Open Access

PileLine: a toolbox to handle genome position information in next-generation sequencing studies

  • Daniel Glez-Peña1Email author,
  • Gonzalo Gómez-López2,
  • Miguel Reboiro-Jato1,
  • Florentino Fdez-Riverola1 and
  • David G Pisano2
BMC Bioinformatics201112:31

DOI: 10.1186/1471-2105-12-31

Received: 4 October 2010

Accepted: 24 January 2011

Published: 24 January 2011

Abstract

Background

Genomic position (GP) files currently used in next-generation sequencing (NGS) studies are always difficult to manipulate due to their huge size and the lack of appropriate tools to properly manage them. The structure of these flat files is based on representing one line per position that has been covered by at least one aligned read, imposing significant restrictions from a computational performance perspective.

Results

PileLine implements a flexible command-line toolkit providing specific support to the management, filtering, comparison and annotation of GP files produced by NGS experiments. PileLine tools are coded in Java and run on both UNIX (Linux, Mac OS) and Windows platforms. The set of tools comprising PileLine are designed to be memory efficient by performing fast seek on-disk operations over sorted GP files.

Conclusions

Our novel toolbox has been extensively tested taking into consideration performance issues. It is publicly available at http://sourceforge.net/projects/pilelinetools under the GNU LGPL license. Full documentation including common use cases and guided analysis workflows is available at http://sing.ei.uvigo.es/pileline.

Background

Nowadays, commercially available NGS technologies are able to generate in a single run millions of DNA short reads producing a gigabasepair (Gbp) scale throughput at relatively low cost [1]. A crucial step in NGS resequencing workflows is the mapping of DNA short reads against a reference genome in order to obtain text files which represent the sequence information by its genomic position (e.g. .pileup, .bed, .gff, .vcf, etc.). In this context, SAMtools [2] is a well-known open-source package able to manipulate Sequence Alignment Map (SAM) files and, amongst other utilities, its variant caller generates a GP file called pileup able to be further analyzed in NGS-based research studies (e.g. DNA or RNA-seq).

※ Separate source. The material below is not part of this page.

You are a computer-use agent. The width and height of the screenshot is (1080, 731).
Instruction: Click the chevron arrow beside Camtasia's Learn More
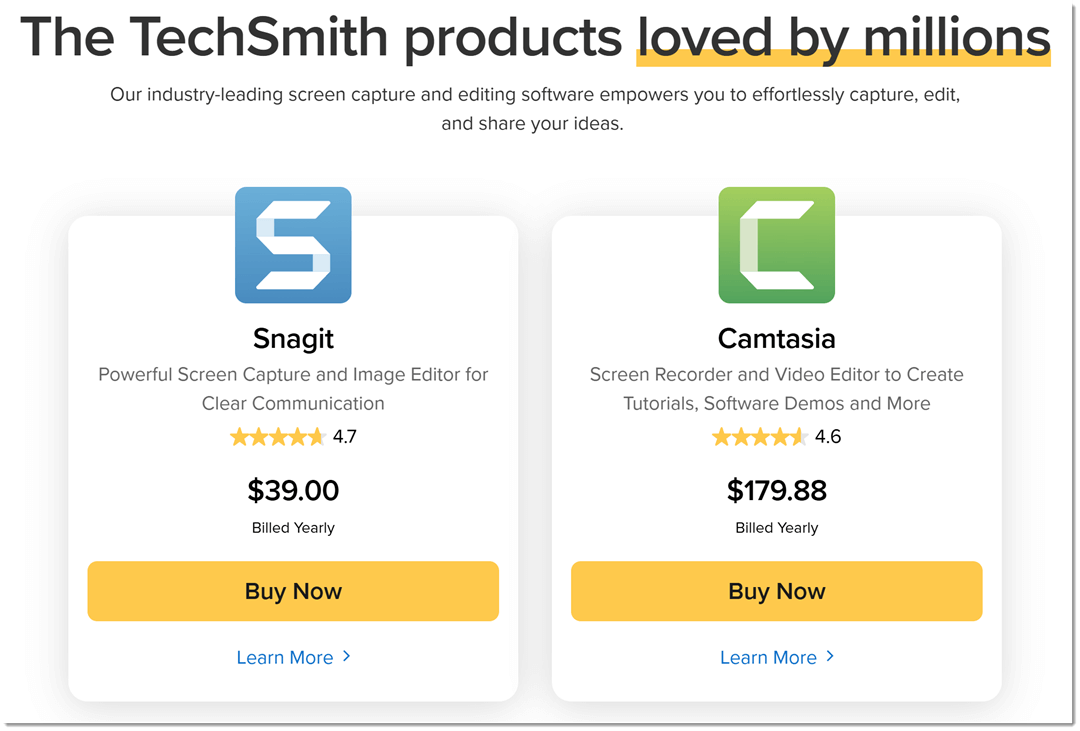tap(831, 657)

As an example, Ding et al. [3] have characterized novel mutations using data analysis workflows that require a comprehensive GP file handling for variant annotation (i.e. to discard known variants such as SNPs) and case-control comparisons. Nevertheless, the management of this type of files is usually cumbersome and inefficient due to both their large size (about 3·109 lines for human genome) and the lack of specific tools able to efficiently manage them from a disk, memory and CPU point of view.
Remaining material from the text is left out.